## Work to be completed
Present part of the listing below as a Markdown table with the columns Row and Text: begin at the line that contains "Screen dimensions: 1159x792" and stop after the line that contains "This screenshot has". Omit blank lines and the pictures.

## Records supplied
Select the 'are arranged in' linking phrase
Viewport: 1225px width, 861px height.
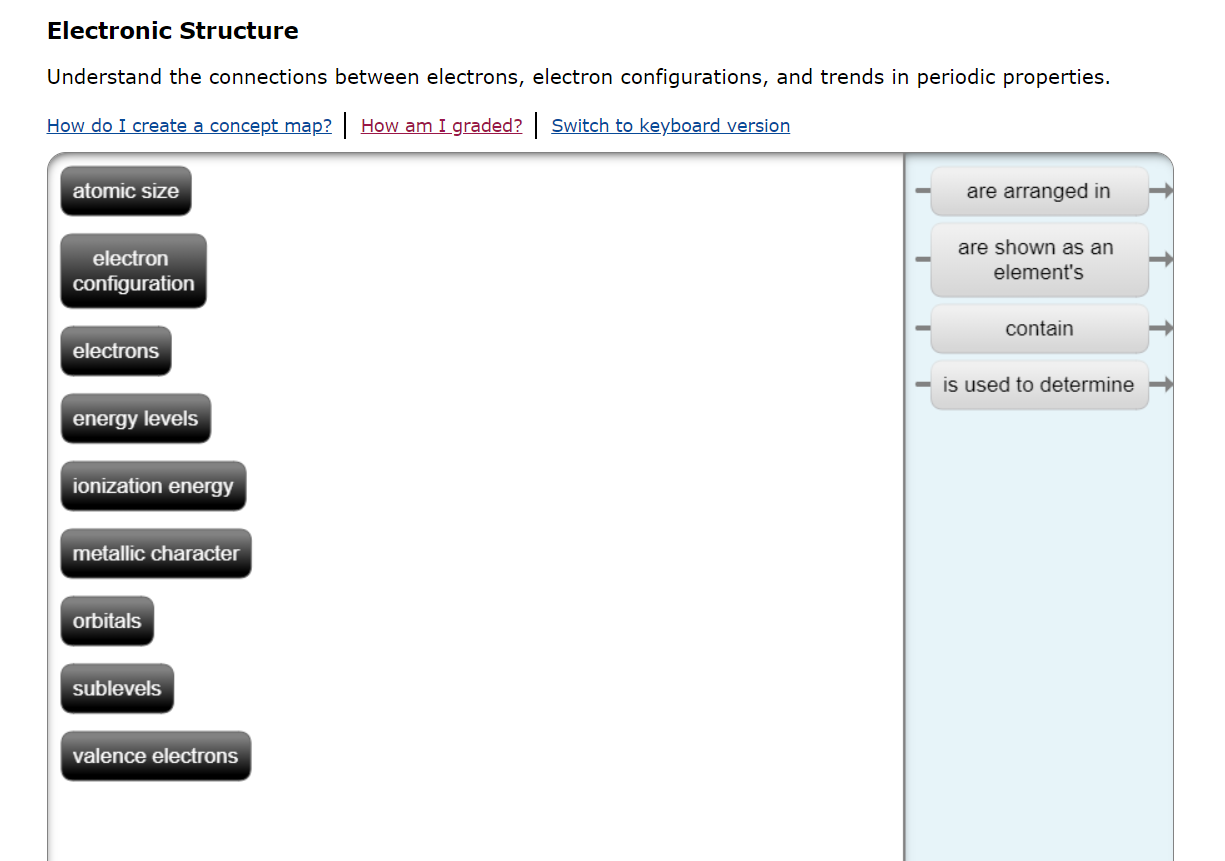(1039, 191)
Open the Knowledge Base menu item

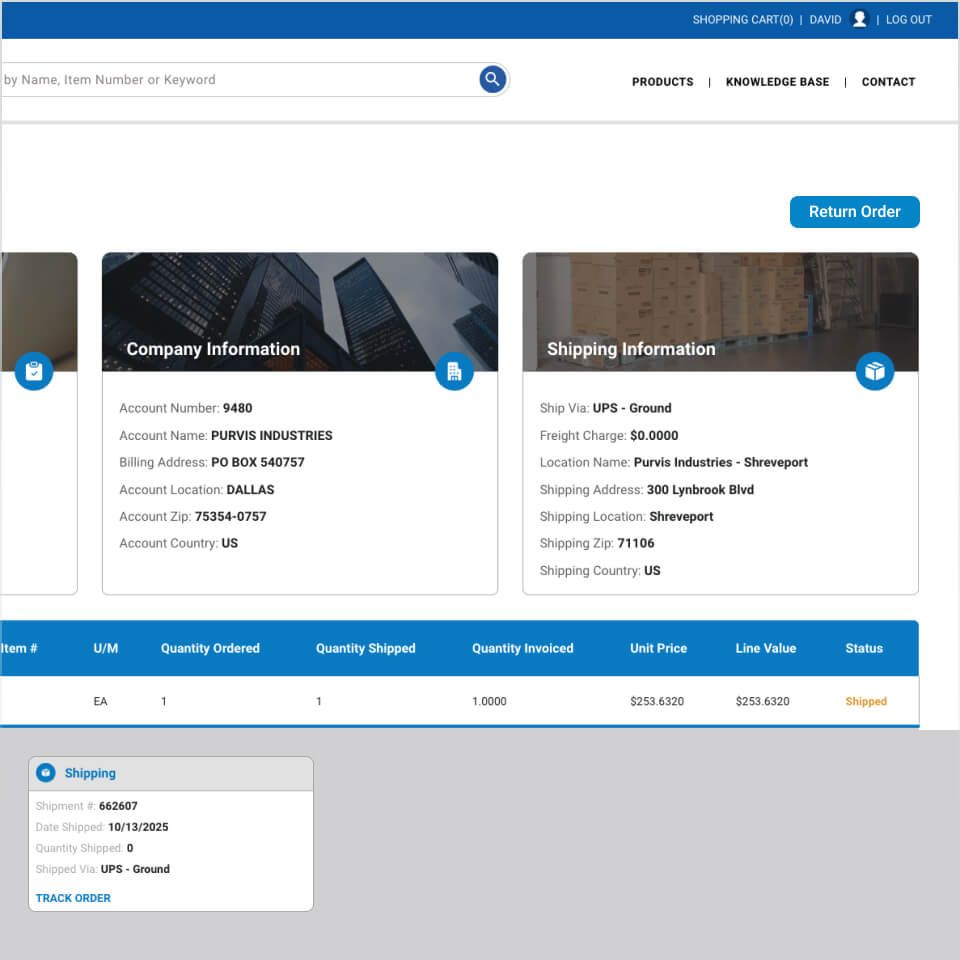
--
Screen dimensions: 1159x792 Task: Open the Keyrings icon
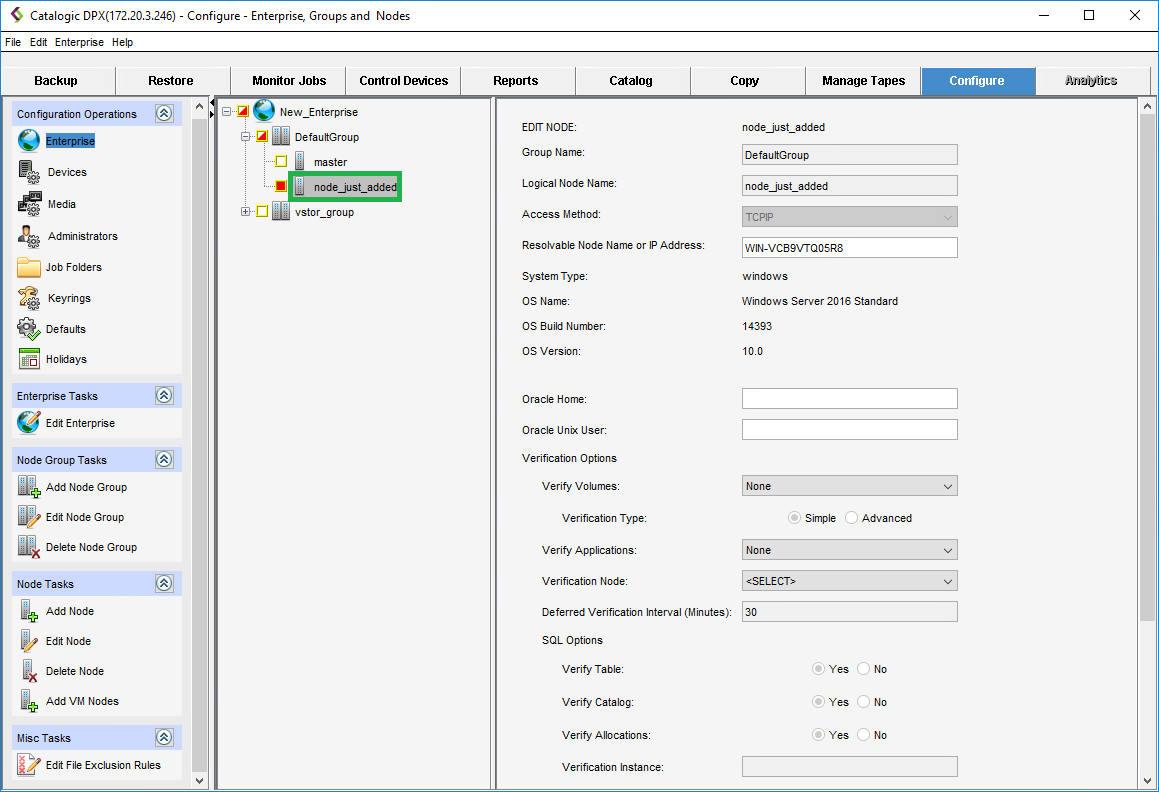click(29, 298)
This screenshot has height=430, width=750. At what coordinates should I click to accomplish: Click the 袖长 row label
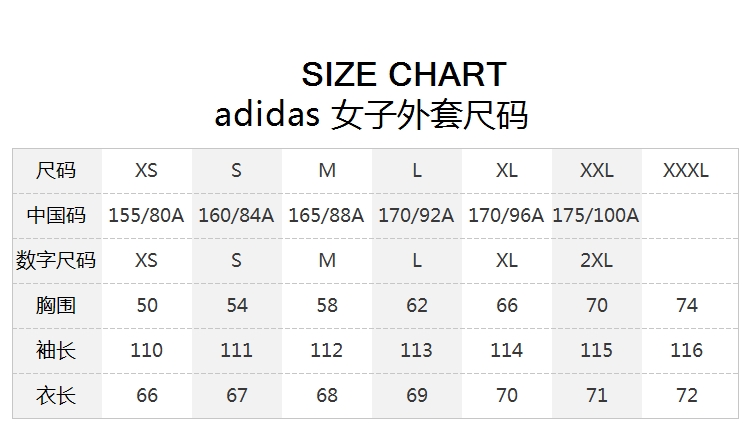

## Answer to this problem
| Row | Text |
|---|---|
| 1 | Screen dimensions: 1159x792 Task: Open the Keyrings icon |
| 2 | click(29, 298) |
| 3 | This screenshot has height=430, width=750. At what coordinates should I click to accomplish: Click the 袖长 row label |